Top of MATERIAL PROVIDED
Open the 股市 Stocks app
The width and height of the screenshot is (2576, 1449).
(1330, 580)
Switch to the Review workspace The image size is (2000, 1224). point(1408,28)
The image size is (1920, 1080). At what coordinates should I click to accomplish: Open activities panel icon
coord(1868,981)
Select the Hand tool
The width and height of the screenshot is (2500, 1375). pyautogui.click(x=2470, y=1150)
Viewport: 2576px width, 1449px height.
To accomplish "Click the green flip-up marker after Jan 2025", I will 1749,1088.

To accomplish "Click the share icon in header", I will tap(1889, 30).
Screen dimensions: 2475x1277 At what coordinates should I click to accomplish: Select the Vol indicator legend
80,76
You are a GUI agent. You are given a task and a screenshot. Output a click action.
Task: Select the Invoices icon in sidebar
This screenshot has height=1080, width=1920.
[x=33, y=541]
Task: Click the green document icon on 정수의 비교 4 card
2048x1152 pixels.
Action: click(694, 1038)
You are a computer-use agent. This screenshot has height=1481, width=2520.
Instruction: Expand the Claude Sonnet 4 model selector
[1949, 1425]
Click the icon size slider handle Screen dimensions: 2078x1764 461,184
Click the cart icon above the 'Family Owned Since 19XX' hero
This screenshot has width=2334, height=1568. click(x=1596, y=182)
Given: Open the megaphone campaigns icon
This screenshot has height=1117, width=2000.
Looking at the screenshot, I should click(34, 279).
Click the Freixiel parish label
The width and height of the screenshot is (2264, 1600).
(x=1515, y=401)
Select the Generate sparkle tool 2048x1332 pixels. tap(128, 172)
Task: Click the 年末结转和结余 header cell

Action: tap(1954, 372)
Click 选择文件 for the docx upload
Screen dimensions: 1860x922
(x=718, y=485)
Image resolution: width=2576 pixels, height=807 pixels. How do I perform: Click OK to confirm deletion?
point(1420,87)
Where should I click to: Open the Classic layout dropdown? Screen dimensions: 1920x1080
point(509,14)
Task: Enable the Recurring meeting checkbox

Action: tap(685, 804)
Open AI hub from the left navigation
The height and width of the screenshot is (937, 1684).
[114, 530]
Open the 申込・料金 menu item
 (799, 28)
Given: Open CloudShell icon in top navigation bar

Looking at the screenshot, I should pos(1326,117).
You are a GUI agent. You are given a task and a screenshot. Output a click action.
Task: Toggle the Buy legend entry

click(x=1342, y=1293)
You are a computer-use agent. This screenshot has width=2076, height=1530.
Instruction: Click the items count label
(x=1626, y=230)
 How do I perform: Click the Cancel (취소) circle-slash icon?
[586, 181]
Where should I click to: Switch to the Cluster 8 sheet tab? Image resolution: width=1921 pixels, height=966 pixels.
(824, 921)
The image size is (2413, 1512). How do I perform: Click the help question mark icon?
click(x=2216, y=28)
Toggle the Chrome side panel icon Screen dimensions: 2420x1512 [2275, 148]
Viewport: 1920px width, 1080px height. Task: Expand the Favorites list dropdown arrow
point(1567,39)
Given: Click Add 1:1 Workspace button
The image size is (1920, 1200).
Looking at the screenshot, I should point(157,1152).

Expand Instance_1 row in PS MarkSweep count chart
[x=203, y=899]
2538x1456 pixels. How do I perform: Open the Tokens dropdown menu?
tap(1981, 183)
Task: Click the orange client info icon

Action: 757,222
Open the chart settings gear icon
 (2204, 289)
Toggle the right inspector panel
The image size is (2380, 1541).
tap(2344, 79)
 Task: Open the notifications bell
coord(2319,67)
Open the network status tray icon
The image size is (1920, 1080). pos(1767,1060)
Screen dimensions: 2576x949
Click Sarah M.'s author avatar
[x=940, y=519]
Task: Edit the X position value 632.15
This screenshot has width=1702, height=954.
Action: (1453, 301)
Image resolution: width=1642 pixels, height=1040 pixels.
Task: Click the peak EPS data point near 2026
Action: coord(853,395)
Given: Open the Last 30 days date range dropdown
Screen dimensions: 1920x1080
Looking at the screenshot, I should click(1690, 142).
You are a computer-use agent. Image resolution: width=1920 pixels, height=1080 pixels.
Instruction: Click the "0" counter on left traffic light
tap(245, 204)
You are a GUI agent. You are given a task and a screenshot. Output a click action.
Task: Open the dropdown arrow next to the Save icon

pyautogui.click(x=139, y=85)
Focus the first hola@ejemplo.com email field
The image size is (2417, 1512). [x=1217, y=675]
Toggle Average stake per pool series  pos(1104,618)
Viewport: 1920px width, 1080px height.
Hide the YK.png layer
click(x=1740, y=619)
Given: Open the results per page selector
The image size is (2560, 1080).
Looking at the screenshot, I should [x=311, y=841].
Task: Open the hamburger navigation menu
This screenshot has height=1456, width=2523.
Bottom of MATERIAL PROVIDED
When you reach the end of the listing, print it again in full, exactly as given.

Open the 股市 Stocks app
The width and height of the screenshot is (2576, 1449).
(1330, 580)
Switch to the Review workspace The image size is (2000, 1224). point(1408,28)
The image size is (1920, 1080). At what coordinates should I click to accomplish: Open activities panel icon
coord(1868,981)
Select the Hand tool
The width and height of the screenshot is (2500, 1375). pyautogui.click(x=2470, y=1150)
Viewport: 2576px width, 1449px height.
To accomplish "Click the green flip-up marker after Jan 2025", I will 1749,1088.

To accomplish "Click the share icon in header", I will tap(1889, 30).
Screen dimensions: 2475x1277 At what coordinates should I click to accomplish: Select the Vol indicator legend
80,76
You are a GUI agent. You are given a task and a screenshot. Output a click action.
Task: Select the Invoices icon in sidebar
This screenshot has height=1080, width=1920.
[x=33, y=541]
Task: Click the green document icon on 정수의 비교 4 card
2048x1152 pixels.
Action: click(694, 1038)
You are a computer-use agent. This screenshot has height=1481, width=2520.
Instruction: Expand the Claude Sonnet 4 model selector
[1949, 1425]
Click the icon size slider handle Screen dimensions: 2078x1764 461,184
Click the cart icon above the 'Family Owned Since 19XX' hero
This screenshot has width=2334, height=1568. click(x=1596, y=182)
Given: Open the megaphone campaigns icon
This screenshot has height=1117, width=2000.
Looking at the screenshot, I should click(34, 279).
Click the Freixiel parish label
The width and height of the screenshot is (2264, 1600).
(x=1515, y=401)
Select the Generate sparkle tool 2048x1332 pixels. tap(128, 172)
Task: Click the 年末结转和结余 header cell

Action: tap(1954, 372)
Click 选择文件 for the docx upload
Screen dimensions: 1860x922
(x=718, y=485)
Image resolution: width=2576 pixels, height=807 pixels. How do I perform: Click OK to confirm deletion?
point(1420,87)
Where should I click to: Open the Classic layout dropdown? Screen dimensions: 1920x1080
point(509,14)
Task: Enable the Recurring meeting checkbox

Action: tap(685, 804)
Open AI hub from the left navigation
The height and width of the screenshot is (937, 1684).
[114, 530]
Open the 申込・料金 menu item
 (799, 28)
Given: Open CloudShell icon in top navigation bar

Looking at the screenshot, I should pos(1326,117).
You are a GUI agent. You are given a task and a screenshot. Output a click action.
Task: Toggle the Buy legend entry

click(x=1342, y=1293)
You are a computer-use agent. This screenshot has width=2076, height=1530.
Instruction: Click the items count label
(x=1626, y=230)
 How do I perform: Click the Cancel (취소) circle-slash icon?
[586, 181]
Where should I click to: Switch to the Cluster 8 sheet tab? Image resolution: width=1921 pixels, height=966 pixels.
(824, 921)
The image size is (2413, 1512). How do I perform: Click the help question mark icon?
click(x=2216, y=28)
Toggle the Chrome side panel icon Screen dimensions: 2420x1512 [2275, 148]
Viewport: 1920px width, 1080px height. Task: Expand the Favorites list dropdown arrow
point(1567,39)
Given: Click Add 1:1 Workspace button
The image size is (1920, 1200).
Looking at the screenshot, I should point(157,1152).

Expand Instance_1 row in PS MarkSweep count chart
[x=203, y=899]
2538x1456 pixels. How do I perform: Open the Tokens dropdown menu?
tap(1981, 183)
Task: Click the orange client info icon

Action: 757,222
Open the chart settings gear icon
 (2204, 289)
Toggle the right inspector panel
The image size is (2380, 1541).
tap(2344, 79)
 Task: Open the notifications bell
coord(2319,67)
Open the network status tray icon
The image size is (1920, 1080). pos(1767,1060)
Screen dimensions: 2576x949
Click Sarah M.'s author avatar
[x=940, y=519]
Task: Edit the X position value 632.15
This screenshot has width=1702, height=954.
Action: (1453, 301)
Image resolution: width=1642 pixels, height=1040 pixels.
Task: Click the peak EPS data point near 2026
Action: coord(853,395)
Given: Open the Last 30 days date range dropdown
Screen dimensions: 1920x1080
Looking at the screenshot, I should click(1690, 142).
You are a computer-use agent. Image resolution: width=1920 pixels, height=1080 pixels.
Instruction: Click the "0" counter on left traffic light
tap(245, 204)
You are a GUI agent. You are given a task and a screenshot. Output a click action.
Task: Open the dropdown arrow next to the Save icon

pyautogui.click(x=139, y=85)
Focus the first hola@ejemplo.com email field
The image size is (2417, 1512). [x=1217, y=675]
Toggle Average stake per pool series  pos(1104,618)
Viewport: 1920px width, 1080px height.
Hide the YK.png layer
click(x=1740, y=619)
Given: Open the results per page selector
The image size is (2560, 1080).
Looking at the screenshot, I should [x=311, y=841].
Task: Open the hamburger navigation menu
This screenshot has height=1456, width=2523.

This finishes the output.